» Exercise
Copy every line of the records below where the word "will" occurs.

» Records shown
****************
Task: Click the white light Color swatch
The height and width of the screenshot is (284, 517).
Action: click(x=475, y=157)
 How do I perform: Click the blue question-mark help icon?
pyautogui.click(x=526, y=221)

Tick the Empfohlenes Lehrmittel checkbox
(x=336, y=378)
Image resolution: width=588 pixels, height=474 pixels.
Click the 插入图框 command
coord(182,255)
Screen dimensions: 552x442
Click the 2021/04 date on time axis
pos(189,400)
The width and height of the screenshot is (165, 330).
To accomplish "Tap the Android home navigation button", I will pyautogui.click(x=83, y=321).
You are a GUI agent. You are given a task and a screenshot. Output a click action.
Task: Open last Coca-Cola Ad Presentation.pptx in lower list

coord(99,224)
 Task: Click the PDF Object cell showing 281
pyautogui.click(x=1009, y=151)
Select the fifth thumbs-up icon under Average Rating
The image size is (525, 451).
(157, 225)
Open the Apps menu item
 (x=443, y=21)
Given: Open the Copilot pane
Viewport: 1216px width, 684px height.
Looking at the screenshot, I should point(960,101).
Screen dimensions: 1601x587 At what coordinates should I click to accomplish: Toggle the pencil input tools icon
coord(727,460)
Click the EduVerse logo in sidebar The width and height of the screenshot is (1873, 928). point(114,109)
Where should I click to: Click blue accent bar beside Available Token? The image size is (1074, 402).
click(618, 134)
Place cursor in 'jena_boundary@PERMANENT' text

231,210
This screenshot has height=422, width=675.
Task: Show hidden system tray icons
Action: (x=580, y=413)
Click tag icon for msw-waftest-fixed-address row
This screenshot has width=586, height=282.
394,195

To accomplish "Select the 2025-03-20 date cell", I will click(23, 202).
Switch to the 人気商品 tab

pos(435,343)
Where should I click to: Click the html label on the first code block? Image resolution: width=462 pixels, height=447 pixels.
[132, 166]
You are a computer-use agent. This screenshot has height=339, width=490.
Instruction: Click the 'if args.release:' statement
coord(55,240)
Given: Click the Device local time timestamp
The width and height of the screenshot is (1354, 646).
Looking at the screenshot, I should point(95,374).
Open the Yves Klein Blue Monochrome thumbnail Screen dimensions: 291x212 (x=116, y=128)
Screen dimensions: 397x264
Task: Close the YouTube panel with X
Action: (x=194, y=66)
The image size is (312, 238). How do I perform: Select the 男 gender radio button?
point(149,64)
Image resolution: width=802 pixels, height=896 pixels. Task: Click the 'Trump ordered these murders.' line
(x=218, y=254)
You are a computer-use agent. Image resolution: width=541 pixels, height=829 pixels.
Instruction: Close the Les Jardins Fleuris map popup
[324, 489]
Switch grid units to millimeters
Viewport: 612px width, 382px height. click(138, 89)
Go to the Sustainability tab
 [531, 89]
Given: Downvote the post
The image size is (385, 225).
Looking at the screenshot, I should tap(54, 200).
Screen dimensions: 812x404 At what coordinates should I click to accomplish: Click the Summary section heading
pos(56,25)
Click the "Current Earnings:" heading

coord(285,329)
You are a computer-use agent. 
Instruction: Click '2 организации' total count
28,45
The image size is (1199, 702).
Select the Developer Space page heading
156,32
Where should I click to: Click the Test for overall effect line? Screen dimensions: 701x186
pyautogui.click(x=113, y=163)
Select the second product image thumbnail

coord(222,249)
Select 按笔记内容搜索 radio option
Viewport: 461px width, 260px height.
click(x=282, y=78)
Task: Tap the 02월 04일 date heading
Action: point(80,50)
****************
» Exercise output
To accomplish "Tap the Android home navigation button", I will pyautogui.click(x=83, y=321).
To accomplish "Select the 2025-03-20 date cell", I will click(23, 202).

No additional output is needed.